■ SOURCE RECORDS:

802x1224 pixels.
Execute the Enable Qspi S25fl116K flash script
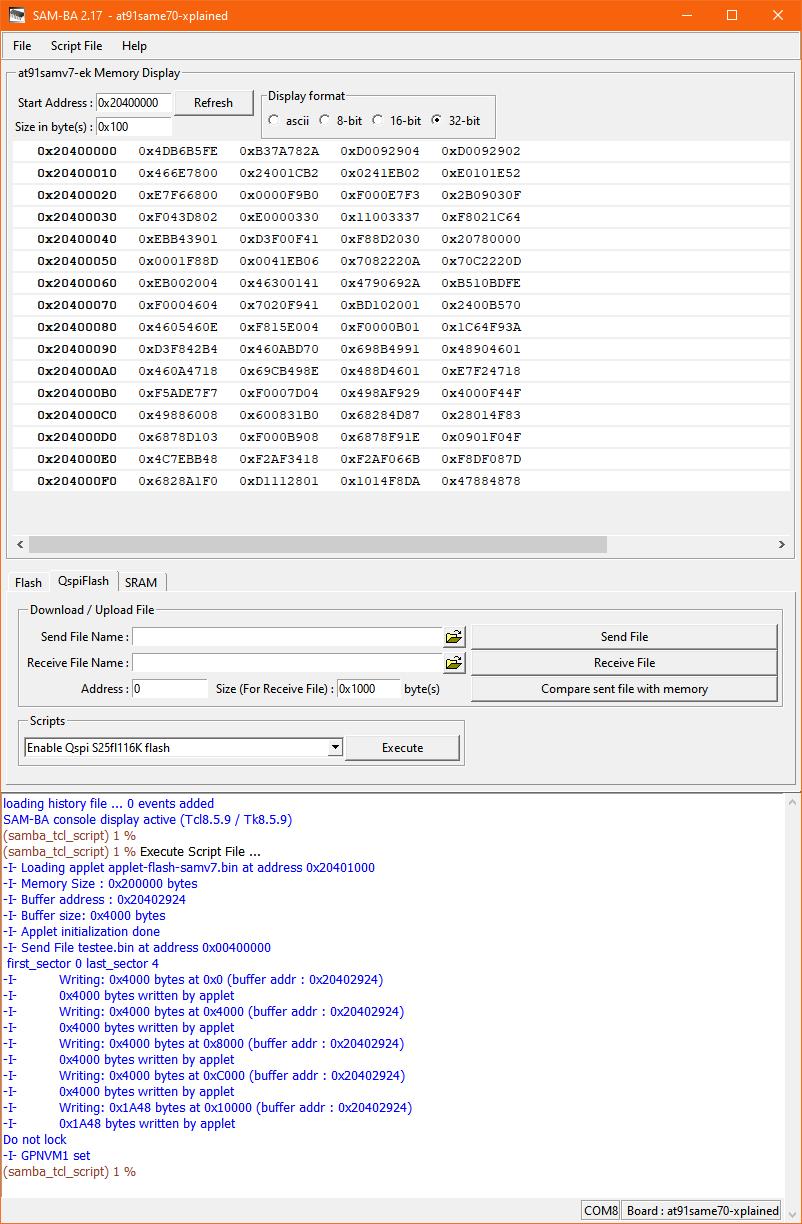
--
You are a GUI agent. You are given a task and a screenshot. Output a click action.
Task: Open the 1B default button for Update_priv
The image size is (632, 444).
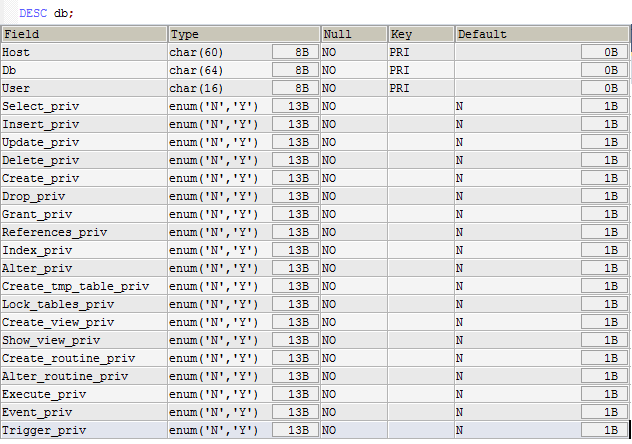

■ TASK GOAL:
Copy the entries from the line containing "802x1224 pixels." through the line containing "Execute the Enable" verbatim.

■ THE OUTPUT:
802x1224 pixels.
Execute the Enable Qspi S25fl116K flash script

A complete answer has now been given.